==== Document segment ====
Observability
Why Observability?
Observability provides insight into the status and errors encountered during a reindex. This empowers users to identify and remedy the root cause of issues that may occur within your composable commerce stack without needing to escalate to customer service.
This guide will go over common use cases, potential errors, and additional details on how to utilize this system to improve confidence during a reindex.
At A Glance
- Primary interface is a GraphQL API. You call this API to explore Telemetry data.
- You can make requests to get high level information about a reindex.
- Ability to explore error events for greater insight into failures.
- Ability to watch reindexes progress through summary queries.
- Ability to check if a reindex has started through digest queries.
Definitions
Concept | Description |
---|---|
Summaries | Summaries are a high level object of the status of an asynchronous process. This contains counts of different statuses that have occurred during the asynchronous process. Summaries should be used to determine if further investigation is needed. |
Group Id | This is an id that is used to correlate all asynchronous processes together. Group Id’s are unique per asynchronous process. |
Event | An event is a discrete action that occurred. Events have 4 different statuses Error, Complete, Warning, and Progress. Error events are used to alert users to issues that have been encountered during the asynchronous process. By default error events are always persisted. Complete events are used to signify that some action has reached a final step in the asynchronous process. By default complete events are not persisted. Warning events are used to alert uses to potential issues that could soon arise (ie a piece of content getting close to 1mb in size). By default warning events are not persisted. Progress events are used to signify work being processed in the asynchronous processes. By default progress events are not persisted |
Digests | /Digests are a high level object for overall status of related summaries. This contains a status of whether the process has started or is running, meta data relating to the entire process, and a category such as index or build. Digests should be used to give a high level overview of an entire category of work performed. |
Asynchronous Process | A process that runs across the nacelle system like a reindex. |
Schema
For additional details about the GraphQL Schema view: Schema
Authentication
The Telemetry API has 2 required headers to authenticate and authorize your request.
Please ensure the below headers are set before making your first request.
x-nacelle-space-id: <your-space-id>
x-nacelle-space-token: <your-space-token>
Sending Queries
The Nacelle Telemetry feature is currently only accessible via our GraphQL API.
====
What is asked:
[1] Revise the observability guide from "This guide will" to "confidence during a reindex.", replacing "common use cases" with "typical use cases".
[2] Carry on writing the observability guide, starting after its final sentence.
The records come from a separate source.
==== Data shown ====
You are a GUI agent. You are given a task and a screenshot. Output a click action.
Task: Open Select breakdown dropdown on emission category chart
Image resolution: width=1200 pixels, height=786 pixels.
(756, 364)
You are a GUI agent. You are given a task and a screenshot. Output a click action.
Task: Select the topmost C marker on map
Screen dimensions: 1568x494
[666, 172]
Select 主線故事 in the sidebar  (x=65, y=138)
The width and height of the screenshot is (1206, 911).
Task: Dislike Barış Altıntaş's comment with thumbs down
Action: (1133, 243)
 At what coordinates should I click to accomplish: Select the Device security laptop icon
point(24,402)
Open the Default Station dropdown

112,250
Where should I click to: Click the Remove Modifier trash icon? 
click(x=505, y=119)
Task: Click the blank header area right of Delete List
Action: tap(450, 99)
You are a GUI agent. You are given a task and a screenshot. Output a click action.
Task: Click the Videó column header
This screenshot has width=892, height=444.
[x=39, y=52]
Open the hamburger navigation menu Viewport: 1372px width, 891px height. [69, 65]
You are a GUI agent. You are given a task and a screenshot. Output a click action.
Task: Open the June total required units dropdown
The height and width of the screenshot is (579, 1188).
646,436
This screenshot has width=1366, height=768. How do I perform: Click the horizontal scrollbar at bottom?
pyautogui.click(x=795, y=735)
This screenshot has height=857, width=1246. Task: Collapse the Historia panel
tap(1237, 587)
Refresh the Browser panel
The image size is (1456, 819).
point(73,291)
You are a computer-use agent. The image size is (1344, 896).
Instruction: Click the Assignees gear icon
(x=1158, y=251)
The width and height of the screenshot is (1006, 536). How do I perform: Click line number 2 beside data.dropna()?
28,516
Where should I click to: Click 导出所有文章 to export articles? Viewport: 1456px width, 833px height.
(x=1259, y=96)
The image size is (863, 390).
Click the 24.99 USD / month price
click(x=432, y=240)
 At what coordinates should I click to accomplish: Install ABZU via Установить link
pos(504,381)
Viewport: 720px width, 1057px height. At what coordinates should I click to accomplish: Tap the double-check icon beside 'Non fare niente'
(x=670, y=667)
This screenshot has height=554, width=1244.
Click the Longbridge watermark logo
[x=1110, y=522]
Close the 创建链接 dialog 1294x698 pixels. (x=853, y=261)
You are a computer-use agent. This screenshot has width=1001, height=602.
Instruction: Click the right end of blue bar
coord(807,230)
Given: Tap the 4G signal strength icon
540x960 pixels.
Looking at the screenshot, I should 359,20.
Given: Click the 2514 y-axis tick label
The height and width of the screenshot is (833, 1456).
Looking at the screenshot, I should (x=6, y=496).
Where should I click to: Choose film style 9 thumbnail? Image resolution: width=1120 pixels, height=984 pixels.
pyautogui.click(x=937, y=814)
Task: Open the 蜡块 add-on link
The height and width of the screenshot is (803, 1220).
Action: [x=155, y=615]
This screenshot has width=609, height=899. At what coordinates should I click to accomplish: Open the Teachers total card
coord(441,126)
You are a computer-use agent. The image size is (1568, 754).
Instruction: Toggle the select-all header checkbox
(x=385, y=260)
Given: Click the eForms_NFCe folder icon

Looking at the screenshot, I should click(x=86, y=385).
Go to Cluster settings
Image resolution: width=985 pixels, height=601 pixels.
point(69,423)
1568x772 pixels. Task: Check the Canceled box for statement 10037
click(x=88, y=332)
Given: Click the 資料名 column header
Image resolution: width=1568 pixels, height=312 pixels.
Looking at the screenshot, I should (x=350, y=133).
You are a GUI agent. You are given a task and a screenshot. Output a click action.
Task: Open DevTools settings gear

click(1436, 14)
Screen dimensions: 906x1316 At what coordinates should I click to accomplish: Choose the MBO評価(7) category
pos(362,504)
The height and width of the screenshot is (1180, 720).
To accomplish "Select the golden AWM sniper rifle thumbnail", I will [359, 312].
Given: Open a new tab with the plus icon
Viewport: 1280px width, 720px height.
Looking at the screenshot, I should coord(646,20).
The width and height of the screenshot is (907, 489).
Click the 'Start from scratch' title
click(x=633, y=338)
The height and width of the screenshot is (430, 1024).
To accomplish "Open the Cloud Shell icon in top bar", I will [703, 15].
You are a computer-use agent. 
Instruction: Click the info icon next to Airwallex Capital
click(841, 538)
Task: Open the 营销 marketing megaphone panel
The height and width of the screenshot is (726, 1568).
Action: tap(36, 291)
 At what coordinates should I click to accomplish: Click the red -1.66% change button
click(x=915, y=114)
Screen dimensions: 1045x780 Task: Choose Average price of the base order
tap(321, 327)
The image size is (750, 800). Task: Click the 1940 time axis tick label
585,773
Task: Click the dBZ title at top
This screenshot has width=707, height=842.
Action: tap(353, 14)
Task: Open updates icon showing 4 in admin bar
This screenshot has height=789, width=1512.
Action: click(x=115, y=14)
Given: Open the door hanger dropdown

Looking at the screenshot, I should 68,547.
====
Results of the exercise:
[1]
This guide will go over typical use cases, potential errors, and additional details on how to utilize this system to improve confidence during a reindex.

[2]
Queries are sent via a POST request to https://event-visibility.api.nacelle.com/graphql
Insomnia Collection
If you are an Insomnia user, you can ‘Import’ the Telemetry collection linked below to get up and running even quicker: Insomnia Collection Export
Queries
Events
Events can be thought of as individual actions within the Nacelle platform. As an asynchronous request is processed in Nacelle’s distributed system, the groupId will serve as a tracer to link multiple events together.
events(filter: EventFilter): EventConnection!
events(filter: EventFilter): EventConnection!
The events query will return an EventConnection containing the requested data along with pagination information to enable pagination through the events.
This query can be very helpful to get more contextual information about a specific failure during a reindex.
events(filter: { "groupId": "exampleId" }) {
edges {
node {
groupId
timestamp
status
action
message
meta
nacelleEntryId
requestOrigin
}
}
}
event(id: ID!): Event
event(id: ID!): Event
The event query will return a single event given its id.
event("id": "exampleId" }) {
groupId
timestamp
status
action
message
meta
nacelleEntryId
requestOrigin
}
This query is mainly used to quickly dig into the details of a specific event of interest that was retrieved by the events
query
groups(filter: EventFilter): [Group!]!
groups(filter: EventFilter): [Group!]!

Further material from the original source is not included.